“Houses on the beach at Dauphin Island, AL, where the Katrina storm blew dozens of houses of the elevated pilings which held them, ruined most of the rest which remained. Here, what was once a house on the beach, is now just the piling supports, and because of the storm, the beach itself is now 30 meters further out than before the storm.” D.B.
David Burnett is a well-known and well-respected photojournalist whose work has covered more than four decades. The variety and scope of his work is impressive. His unique style and eye make his photographs memorable. He is a photographer with a carefully chosen bag of cameras who transforms his photographs into memorable visions.
Please take a moment to view and pause with his work to see what a photographer can create. Rfotofolio is pleased to introduce the first our interviews with David Burnett.
Please tell us about yourself and how you started your career in photography?
I began shooting in high school (age 16) in Salt Lake City, working for the annual “Yearbook” – photographing sports, the various clubs, and making candid pictures around school. I was mesmerized as were many of my friends by the magic of seeing a white piece of photo paper turn into a photograph in the Dektol, and the excitement of seeing that happen has never diminished, even though I don’t do lab work anymore, and use digital cameras for a good deal of my work. I began selling pictures by the time I was 17, working for local newspapers, and it was seeing my pictures in print which made me want to be a magazine photographer.
What photographers have inspired you?
There is a long list of great photographers, and it includes, from the early days: Robert Capa, David Douglas Duncan (his book, Yankee Nomad really made me understand the world was ours to explore), Cartier-Bresson who could take the simplest non-event and make a stunning image of it, Eisenstadt who proved that you can always make a good picture. Later, I met Larry Burrows in Vietnam shortly before he was killed, but I loved the self-assurance and understanding of his subjects which he showed. Erich Salomon, the master of the Ermanox who took pictures in ways no one had before. He really helped to invent photojournalism. I wonder, in fact, if today’s young photographers take the time and trouble to see beyond the current generation, and understand more of who the great photojournalists were of the last 75 years. I worry that the self-congratulatory aspect of digital (wow! Look! I just took a picture, and now I’m looking at it!!) clouds the view of young photographers, who I believe could learn a great deal by spending some time seeing what the great masters of the craft did with simple cameras, and a personal vision.
What do you look for as you are composing your images. You use a variety of cameras in different formats, can you share why you chose to photograph this way?
It is very intuitive. I don’t really ‘calculate’ it so much as just ‘feeling’ it…what seems like it might be right. You try to make a choice, you look thru the finder, and some times it works, and mostly it doesn’t and you have to go back to square one and rethink it. Much of what we do is very intuitive, you have to feel it in your gut. It is something you can’t really teach, although I think you can be taught to be smart and tough on yourself. In the end, that is what makes photographers good photographers: an ability to keep seeing in places where most people see very little.
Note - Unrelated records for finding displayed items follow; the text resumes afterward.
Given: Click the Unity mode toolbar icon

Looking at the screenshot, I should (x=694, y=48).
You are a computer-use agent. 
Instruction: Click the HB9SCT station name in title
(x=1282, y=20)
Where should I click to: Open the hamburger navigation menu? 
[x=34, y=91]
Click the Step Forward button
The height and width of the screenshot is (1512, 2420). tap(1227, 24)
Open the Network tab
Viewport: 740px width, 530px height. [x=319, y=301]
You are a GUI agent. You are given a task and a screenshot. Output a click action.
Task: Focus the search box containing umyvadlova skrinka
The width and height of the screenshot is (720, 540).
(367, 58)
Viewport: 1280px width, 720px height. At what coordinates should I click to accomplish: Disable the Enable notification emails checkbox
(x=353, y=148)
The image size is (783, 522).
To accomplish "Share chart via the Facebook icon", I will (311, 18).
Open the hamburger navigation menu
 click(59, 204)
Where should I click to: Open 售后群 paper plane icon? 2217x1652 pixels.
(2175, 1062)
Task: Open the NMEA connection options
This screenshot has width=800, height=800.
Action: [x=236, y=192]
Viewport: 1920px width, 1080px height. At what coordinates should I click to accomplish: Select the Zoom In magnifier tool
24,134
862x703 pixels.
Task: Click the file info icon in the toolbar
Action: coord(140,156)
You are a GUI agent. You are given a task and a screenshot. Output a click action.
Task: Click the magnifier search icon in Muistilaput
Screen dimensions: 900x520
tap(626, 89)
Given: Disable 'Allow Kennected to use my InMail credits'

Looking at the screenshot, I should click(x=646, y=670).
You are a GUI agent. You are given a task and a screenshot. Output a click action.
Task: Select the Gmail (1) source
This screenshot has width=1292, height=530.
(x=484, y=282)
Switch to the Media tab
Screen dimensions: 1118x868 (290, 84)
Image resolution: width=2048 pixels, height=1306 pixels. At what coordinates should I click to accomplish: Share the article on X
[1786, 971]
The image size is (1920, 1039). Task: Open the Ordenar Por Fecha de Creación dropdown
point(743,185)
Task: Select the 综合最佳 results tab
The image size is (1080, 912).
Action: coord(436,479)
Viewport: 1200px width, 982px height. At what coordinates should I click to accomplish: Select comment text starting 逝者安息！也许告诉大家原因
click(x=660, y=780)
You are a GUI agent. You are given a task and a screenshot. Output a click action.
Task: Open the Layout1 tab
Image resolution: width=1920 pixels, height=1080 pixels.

How did the series “Aftermath” come up and how does one prepare for that kind of project?
I was assigned three months after the hurricane by National Geographic to photograph the results of the destruction for a big story on the changing world of hurricanes/storms. I took my digi cameras and my 4×5 Speed Graphic. Shooting film was something few people in the magazine world do these days, but I wanted to have the chance, the opportunity to use the big camera if it seemed like the moment was right. And I was happy that every picture in the final story was a 4×5. It seemed at the time to carry a bit more weight than the 35mm pictures, and for me it was the kind of pictures which take a little longer to shoot (the camera is awfully slow) but you end up making sure that the picture you want is the picture you get. Preparation: I was happy to have had the researchers from Nat Geo find locations and people to give me a good start, and once I was there, I was able to expand on that information — there is nothing like being on the spot — and find picture situations which seemed to work with the story.
Did you photograph any of the aftermath of Sandy?
I ended up doing a lot of politics last year, and did not do much on Sandy, which I regret that I didn’t make more time for doing so. But you can’t photograph everything. You have to make choices.
“Hadi returned to his ruined house, torn apart when Katrina’s storm surge breached the 17th Street Canal levee last August, and found his seven year old son’s dress clothes. “I hung them there to show how quickly life can change.” D.B.
“Herbert Gettridge and his wife raised nine children in this house, which he built with his own hands in 1953. A year ago Katrina filled the house to the ceiling, ruining Gettridge’s extensive wardrobe – scores of suits, dozens of hats, closets of accessories. But the house, built solid, suffered no structural damage, just a broken window-pane, and Gettridge, now 82, is steadily rehabilitating it.” D.B.
“A lone Ford Mustang, near the 17th st canal, covered in sand after the levees broke”. D.B.
Thank you David Burnett, we hope to share more in the future.